Could you rewrite everything in the PyTorch error thread from "v = F.relu(x)" down to "the kernel manually.", swapping "rocFFT" for "rocBLAS"?

> _Text passage_
════

HIP
HIP copied to clipboard
"Undefined __global__ function" in PyTorch
I'm experimenting with building PyTorch against ROCm, which in turn built with ebuilds from here on Gentoo. I realize, that this is completely unsupported configuration, but could you please suggest me, where to find the inconsistency in the build with the following problem. The problem is that every call to pretty much any function I tried in torch.nn.functional fails with RuntimeError: Undefined __global__ function.. Minimal reproducing code is just:
import torch
import torch.nn.functional as F
x = torch.tensor([1, 2], device="cuda")
v = F.relu(x)
I've found some similar error output in rocFFT issue, but can't really tell if it's connected to rocFFT or not.
Thanks in advance for any help or information!
This would be better filed in ROCmSoftwarePlatform/pytorch.
Can you comment how you built PyTorch exactly - indeed it is unsupported on gentoo and the PT build infrastructure is rather complex so I suspect some issue there.
@iotamudelta thanks for your attention and suggestions! Yes, I'll file a question there as well with the reference here.
As for the building, I pretty much replicate the building process in .jenkins directory for AMD way, but compiling C++ part first with CMake and then Python part on top of it, following this ebuild. So I'm just trying to approach the problem, at least find a way to compile the kernel manually.
I also tend to think the problem is in my PyTorch build, rather than in ROCm parts builds, as, for example, this test example works fine.
Anyway, thank you very much for your help.
OK, that's a bit hard for me to map to the way we do things. So some general questions. You seem to supply USE_ROCM=1 to the cmake parts - that's correct. Do you also make sure to invoke hipification prior? Do you supply USE_ROCM=1 to the setup.py?
Yes, in case of ROCm build I both set USE_ROCM=1 and perform tools/amd_build/build_amd.py script to do hipification. It builds quite fine, but I'm not sure about passing USE_ROCM=1 to setup.py afterwards — will double-check it to be sure. The building process itself finishes successfully, the problem is only on runtime.
@aclex, do you still see the issue with the latest Rocm?
Can't confirm it for 5.0, haven't built PyTorch against it yet, unfortunately. Feel free to close it for now, I'll reopen if it's still there.
Closing. Please re-open if it occurs with latest ROCm 6.0.2 (HIP 6.0.32831)

════

Text and element pointing records:
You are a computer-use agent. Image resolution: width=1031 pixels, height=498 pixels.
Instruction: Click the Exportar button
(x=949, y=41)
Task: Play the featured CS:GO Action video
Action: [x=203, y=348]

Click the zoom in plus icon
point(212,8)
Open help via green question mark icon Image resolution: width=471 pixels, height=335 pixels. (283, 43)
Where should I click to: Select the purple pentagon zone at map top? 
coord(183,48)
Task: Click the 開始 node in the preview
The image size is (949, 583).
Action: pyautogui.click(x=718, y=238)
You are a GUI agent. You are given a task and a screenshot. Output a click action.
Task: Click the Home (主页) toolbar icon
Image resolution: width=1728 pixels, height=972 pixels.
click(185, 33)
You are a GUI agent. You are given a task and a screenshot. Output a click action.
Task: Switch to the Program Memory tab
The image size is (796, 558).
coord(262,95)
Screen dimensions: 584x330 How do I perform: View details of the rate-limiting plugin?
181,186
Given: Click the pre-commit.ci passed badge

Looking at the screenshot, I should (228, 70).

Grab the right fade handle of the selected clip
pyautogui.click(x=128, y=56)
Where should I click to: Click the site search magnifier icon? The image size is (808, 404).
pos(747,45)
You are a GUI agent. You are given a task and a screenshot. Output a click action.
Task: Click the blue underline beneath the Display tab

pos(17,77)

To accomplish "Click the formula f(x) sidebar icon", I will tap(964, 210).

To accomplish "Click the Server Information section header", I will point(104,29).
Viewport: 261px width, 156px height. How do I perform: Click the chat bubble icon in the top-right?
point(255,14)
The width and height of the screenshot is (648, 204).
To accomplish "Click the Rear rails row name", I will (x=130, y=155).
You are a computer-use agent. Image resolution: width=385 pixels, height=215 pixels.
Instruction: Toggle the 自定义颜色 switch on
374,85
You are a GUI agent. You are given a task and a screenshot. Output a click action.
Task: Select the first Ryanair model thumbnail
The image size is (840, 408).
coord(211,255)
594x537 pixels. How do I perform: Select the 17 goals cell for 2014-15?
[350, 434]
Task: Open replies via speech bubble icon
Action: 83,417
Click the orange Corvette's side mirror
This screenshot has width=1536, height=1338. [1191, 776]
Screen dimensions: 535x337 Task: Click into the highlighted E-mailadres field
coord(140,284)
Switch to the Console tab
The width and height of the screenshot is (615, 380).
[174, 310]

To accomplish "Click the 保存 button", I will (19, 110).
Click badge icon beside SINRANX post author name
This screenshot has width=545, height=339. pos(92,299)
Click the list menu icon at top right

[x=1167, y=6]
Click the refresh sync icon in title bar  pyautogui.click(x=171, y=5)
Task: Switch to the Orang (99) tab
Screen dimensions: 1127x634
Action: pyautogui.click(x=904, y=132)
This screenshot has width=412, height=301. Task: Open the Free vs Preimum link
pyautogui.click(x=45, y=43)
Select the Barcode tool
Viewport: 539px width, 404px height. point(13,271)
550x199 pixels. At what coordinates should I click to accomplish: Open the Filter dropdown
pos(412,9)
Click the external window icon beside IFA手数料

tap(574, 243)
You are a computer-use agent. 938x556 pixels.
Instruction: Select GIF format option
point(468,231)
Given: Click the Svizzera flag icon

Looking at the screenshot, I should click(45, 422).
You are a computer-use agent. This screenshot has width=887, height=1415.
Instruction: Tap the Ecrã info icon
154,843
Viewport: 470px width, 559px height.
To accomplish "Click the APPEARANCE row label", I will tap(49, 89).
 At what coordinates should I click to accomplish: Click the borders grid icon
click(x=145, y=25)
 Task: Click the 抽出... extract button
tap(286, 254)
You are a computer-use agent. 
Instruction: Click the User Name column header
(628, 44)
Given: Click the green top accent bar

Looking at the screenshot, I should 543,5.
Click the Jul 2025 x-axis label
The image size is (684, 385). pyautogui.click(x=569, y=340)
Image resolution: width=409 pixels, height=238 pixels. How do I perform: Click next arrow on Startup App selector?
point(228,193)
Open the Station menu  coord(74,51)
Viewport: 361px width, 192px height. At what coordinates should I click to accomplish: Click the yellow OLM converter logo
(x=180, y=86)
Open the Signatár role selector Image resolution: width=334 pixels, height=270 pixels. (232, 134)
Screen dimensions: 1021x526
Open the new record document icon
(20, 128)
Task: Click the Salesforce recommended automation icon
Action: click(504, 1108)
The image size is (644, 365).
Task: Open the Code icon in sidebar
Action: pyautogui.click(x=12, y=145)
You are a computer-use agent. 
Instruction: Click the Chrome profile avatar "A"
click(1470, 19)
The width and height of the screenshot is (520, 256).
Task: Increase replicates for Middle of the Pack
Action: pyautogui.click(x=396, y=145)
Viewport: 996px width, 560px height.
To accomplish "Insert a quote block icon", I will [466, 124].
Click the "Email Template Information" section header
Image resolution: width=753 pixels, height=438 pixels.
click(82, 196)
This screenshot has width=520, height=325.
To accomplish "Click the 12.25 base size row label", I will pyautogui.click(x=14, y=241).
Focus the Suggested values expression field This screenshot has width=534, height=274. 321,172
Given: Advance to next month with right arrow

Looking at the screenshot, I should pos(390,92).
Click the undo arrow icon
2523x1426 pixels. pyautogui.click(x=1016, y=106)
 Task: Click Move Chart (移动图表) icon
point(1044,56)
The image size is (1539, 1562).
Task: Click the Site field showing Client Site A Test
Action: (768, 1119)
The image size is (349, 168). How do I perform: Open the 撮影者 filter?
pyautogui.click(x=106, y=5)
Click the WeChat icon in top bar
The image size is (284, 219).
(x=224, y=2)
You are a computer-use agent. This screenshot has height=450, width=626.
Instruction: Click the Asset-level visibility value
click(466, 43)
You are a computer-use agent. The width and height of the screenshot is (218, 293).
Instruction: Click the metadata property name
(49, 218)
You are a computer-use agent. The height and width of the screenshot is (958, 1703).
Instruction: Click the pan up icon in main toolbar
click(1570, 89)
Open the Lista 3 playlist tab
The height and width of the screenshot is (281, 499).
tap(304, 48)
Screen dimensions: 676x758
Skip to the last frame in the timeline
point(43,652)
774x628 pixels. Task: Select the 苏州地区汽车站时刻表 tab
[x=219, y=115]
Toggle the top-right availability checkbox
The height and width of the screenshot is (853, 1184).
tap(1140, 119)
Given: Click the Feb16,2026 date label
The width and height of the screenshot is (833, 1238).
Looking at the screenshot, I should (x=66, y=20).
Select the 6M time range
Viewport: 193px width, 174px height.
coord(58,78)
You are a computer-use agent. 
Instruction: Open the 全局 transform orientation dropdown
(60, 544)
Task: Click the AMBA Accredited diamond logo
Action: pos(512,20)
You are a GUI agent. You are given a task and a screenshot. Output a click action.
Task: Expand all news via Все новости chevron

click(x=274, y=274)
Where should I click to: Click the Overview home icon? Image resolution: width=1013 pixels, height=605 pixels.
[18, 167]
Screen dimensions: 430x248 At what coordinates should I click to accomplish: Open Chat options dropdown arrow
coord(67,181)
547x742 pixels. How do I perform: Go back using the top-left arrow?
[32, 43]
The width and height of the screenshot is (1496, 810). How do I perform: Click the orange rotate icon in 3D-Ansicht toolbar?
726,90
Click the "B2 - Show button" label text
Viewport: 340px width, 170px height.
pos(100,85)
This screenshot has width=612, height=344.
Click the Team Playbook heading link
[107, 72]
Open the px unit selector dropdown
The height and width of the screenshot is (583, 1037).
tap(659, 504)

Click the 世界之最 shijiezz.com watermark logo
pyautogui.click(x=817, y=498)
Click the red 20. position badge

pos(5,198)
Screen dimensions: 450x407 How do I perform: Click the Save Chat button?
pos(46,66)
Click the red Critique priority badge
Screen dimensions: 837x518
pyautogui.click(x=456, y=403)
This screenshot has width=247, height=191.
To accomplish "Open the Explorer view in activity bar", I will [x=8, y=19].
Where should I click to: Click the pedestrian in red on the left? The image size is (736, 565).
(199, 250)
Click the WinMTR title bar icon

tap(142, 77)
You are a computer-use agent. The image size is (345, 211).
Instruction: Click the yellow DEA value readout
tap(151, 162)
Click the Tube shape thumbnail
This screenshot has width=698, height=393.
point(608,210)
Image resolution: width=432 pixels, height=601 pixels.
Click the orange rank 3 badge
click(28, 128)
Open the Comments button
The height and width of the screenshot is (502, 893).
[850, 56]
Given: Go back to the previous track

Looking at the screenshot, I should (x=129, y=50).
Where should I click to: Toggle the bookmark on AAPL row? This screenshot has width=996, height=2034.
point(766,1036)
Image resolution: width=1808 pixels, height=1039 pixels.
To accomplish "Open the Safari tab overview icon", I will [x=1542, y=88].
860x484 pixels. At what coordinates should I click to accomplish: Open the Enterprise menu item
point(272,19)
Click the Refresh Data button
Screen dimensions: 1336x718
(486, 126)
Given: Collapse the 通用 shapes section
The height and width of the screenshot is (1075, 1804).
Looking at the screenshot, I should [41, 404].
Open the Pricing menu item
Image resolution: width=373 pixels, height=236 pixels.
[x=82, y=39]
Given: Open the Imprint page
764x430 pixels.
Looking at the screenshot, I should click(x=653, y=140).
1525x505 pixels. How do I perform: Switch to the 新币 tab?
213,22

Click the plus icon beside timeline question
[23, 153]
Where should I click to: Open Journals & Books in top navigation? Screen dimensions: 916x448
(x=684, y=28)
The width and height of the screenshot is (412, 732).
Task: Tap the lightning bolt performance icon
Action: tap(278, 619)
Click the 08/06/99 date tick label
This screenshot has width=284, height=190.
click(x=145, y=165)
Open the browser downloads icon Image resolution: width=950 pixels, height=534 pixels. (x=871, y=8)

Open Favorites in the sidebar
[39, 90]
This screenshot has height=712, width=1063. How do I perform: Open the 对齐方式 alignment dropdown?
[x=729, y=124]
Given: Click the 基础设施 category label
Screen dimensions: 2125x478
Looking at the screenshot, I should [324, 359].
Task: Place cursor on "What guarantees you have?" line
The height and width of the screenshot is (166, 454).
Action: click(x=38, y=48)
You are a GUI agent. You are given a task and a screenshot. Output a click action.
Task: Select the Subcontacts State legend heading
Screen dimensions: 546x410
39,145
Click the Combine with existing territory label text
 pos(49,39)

════

> _The reply_
v = F.relu(x)
I've found some similar error output in rocBLAS issue, but can't really tell if it's connected to rocBLAS or not.
Thanks in advance for any help or information!
This would be better filed in ROCmSoftwarePlatform/pytorch.
Can you comment how you built PyTorch exactly - indeed it is unsupported on gentoo and the PT build infrastructure is rather complex so I suspect some issue there.
@iotamudelta thanks for your attention and suggestions! Yes, I'll file a question there as well with the reference here.
As for the building, I pretty much replicate the building process in .jenkins directory for AMD way, but compiling C++ part first with CMake and then Python part on top of it, following this ebuild. So I'm just trying to approach the problem, at least find a way to compile the kernel manually.